-- Instruction --
Reproduce the data below without any changes, starting at the line that contains "The width and height of the screenshot is (617, 312)." and ending at the line that contains "y-axis-label: Hours is", with both of those lines included.

-- Recorded information --
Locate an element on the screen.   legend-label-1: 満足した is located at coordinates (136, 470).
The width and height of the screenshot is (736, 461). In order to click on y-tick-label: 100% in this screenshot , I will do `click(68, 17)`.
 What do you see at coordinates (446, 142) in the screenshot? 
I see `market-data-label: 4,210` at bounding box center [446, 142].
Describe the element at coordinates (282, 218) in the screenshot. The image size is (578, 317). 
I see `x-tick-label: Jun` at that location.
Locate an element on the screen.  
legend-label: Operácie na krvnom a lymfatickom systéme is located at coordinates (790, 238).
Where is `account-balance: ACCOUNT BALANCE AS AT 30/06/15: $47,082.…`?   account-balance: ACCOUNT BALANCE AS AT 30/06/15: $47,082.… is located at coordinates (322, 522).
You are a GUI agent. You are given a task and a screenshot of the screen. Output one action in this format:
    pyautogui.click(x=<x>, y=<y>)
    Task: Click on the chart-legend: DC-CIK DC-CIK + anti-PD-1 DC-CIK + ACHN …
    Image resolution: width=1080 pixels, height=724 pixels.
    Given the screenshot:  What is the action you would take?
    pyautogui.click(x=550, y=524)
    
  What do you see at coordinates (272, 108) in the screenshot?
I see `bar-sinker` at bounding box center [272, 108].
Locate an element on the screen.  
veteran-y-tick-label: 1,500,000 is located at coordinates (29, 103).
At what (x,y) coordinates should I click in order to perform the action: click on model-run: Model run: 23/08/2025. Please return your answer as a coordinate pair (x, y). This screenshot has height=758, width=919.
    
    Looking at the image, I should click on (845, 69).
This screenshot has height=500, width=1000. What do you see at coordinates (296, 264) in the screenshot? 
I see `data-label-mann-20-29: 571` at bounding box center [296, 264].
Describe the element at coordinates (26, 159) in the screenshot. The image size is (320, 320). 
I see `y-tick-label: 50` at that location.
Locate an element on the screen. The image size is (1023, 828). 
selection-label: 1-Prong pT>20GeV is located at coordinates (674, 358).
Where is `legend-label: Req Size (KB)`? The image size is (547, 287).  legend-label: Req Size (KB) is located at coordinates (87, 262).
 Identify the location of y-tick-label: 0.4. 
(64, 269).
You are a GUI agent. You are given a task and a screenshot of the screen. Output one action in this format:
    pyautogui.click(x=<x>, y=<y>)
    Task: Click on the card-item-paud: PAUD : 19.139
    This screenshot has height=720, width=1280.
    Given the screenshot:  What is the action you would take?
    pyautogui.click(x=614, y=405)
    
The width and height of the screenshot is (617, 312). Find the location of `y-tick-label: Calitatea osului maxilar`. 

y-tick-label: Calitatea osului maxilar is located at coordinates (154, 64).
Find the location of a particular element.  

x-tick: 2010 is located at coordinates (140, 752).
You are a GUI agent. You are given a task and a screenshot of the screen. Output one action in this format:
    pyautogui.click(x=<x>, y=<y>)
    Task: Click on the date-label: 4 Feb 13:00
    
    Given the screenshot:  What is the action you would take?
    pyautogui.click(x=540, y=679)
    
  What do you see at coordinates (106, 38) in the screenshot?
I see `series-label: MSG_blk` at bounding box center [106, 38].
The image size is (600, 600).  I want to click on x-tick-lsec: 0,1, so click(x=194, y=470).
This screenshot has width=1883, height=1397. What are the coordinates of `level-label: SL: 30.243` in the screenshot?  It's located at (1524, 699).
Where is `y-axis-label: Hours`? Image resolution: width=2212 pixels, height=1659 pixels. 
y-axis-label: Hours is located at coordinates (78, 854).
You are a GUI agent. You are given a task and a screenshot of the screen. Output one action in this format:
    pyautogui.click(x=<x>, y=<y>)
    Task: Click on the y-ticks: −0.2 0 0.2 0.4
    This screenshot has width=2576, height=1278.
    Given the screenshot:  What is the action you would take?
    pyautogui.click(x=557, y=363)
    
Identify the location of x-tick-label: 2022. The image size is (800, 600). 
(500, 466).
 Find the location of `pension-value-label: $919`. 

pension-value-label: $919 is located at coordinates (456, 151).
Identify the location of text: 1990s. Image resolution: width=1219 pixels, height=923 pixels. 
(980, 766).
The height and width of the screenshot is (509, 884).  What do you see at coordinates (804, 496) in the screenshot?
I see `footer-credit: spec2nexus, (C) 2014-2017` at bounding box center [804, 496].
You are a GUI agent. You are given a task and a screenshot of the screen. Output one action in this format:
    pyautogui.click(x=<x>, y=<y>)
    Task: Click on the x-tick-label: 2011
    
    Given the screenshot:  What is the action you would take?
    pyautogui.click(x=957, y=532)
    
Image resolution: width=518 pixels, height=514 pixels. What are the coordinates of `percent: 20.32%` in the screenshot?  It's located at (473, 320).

-- Result of the exercise --
The width and height of the screenshot is (617, 312). Find the location of `y-tick-label: Calitatea osului maxilar`. 

y-tick-label: Calitatea osului maxilar is located at coordinates (154, 64).
Find the location of a particular element.  

x-tick: 2010 is located at coordinates (140, 752).
You are a GUI agent. You are given a task and a screenshot of the screen. Output one action in this format:
    pyautogui.click(x=<x>, y=<y>)
    Task: Click on the date-label: 4 Feb 13:00
    
    Given the screenshot:  What is the action you would take?
    pyautogui.click(x=540, y=679)
    
  What do you see at coordinates (106, 38) in the screenshot?
I see `series-label: MSG_blk` at bounding box center [106, 38].
The image size is (600, 600).  I want to click on x-tick-lsec: 0,1, so click(x=194, y=470).
This screenshot has width=1883, height=1397. What are the coordinates of `level-label: SL: 30.243` in the screenshot?  It's located at (1524, 699).
Where is `y-axis-label: Hours`? Image resolution: width=2212 pixels, height=1659 pixels. 
y-axis-label: Hours is located at coordinates (78, 854).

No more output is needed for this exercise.